Centre permits 20 states to borrow Rs 68,825 cr to meet GST shortfall


The Centre on Tuesday permitted 20 states to raise Rs 68,825 crore through open market borrowings to bridge the GST revenue shortfall.

IMAGE: Finance Minister Nirmala Sitharaman chairs a GST Council meeting via video conferencing, in New Delhi, October 12, 2020. MoS Finance Anurag Thakur, Finance Secretary Ajay Bhushan Pandey and others are also seen. Photograph: PTI Photo.

The decision came a day after the GST Council meeting failed to reach a consensus on the stalemate over the Centre’s proposal of states borrowing against future GST collections to make up for the shortfall.

The projected total compensation shortfall in the current fiscal stands at Rs 2.35 lakh crore.

 

The Centre had in August given two options to the states — to borrow either Rs 97,000 crore from a special window facilitated by the RBI or Rs 2.35 lakh crore from the market. It had also proposed extending the compensation cess levied on luxury, demerit and sin goods beyond 2022 to repay the borrowing.

The department of expenditure, ministry of finance, has granted permission to 20 states to raise an additional amount of Rs 68,825 crore through open market borrowings, an official statement said on Tuesday.

“Additional borrowing permission has been granted at the rate of 0.50 per cent of the Gross State Domestic Product (GSDP) to those States who have opted for Option- 1 out of the two options suggested by the ministry of finance to meet the shortfall arising out of GST implementation,” it said.

In the meeting of the GST Council held on August 27, it said, these two options were put forward and were subsequently communicated to the states on August 29.

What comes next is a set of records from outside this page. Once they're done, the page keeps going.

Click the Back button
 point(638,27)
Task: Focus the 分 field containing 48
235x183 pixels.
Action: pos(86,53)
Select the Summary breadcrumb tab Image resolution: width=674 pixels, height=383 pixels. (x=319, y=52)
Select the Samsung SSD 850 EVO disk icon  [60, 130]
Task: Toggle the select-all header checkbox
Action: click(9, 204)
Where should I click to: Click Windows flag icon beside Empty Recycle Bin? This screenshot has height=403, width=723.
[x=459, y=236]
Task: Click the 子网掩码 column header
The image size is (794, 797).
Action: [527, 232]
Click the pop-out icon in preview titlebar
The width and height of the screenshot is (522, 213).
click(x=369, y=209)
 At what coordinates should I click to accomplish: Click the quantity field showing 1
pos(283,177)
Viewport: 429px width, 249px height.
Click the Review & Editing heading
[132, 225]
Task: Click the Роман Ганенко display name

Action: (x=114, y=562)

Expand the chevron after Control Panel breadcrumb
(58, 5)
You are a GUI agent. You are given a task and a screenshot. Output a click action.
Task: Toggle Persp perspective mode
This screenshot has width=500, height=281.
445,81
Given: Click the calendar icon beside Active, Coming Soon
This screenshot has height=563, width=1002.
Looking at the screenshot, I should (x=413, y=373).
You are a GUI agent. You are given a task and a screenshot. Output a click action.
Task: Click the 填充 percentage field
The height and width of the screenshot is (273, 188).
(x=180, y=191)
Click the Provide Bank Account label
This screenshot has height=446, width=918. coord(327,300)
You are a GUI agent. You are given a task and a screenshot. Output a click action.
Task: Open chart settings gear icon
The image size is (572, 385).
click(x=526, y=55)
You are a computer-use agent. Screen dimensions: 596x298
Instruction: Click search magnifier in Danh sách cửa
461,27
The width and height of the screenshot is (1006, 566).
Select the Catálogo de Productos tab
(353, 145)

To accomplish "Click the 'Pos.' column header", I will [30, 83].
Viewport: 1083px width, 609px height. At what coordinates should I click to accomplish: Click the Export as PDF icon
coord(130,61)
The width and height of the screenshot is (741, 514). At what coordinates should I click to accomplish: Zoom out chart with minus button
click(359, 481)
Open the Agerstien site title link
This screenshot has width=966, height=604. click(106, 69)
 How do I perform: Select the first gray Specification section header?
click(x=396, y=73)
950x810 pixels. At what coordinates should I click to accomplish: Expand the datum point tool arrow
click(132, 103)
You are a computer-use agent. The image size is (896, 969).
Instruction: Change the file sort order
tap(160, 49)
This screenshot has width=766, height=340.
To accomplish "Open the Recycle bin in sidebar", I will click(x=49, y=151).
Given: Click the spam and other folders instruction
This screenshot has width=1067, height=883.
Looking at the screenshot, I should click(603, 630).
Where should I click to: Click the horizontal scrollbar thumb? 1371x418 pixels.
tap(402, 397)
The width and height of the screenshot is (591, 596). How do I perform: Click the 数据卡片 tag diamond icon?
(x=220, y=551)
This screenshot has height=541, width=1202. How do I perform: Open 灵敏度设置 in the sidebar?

“Twenty states have given their preferences for Option-1. These states are: Andhra Pradesh, Arunachal Pradesh, Assam, Bihar, Goa, Gujarat, Haryana, Himachal Pradesh, Karnataka, Madhya Pradesh, Maharashtra, Manipur, Meghalaya, Mizoram, Nagaland, Odisha, Sikkim, Tripura, Uttar Pradesh and Uttarakhand. Eight States are yet to exercise an option,” it said.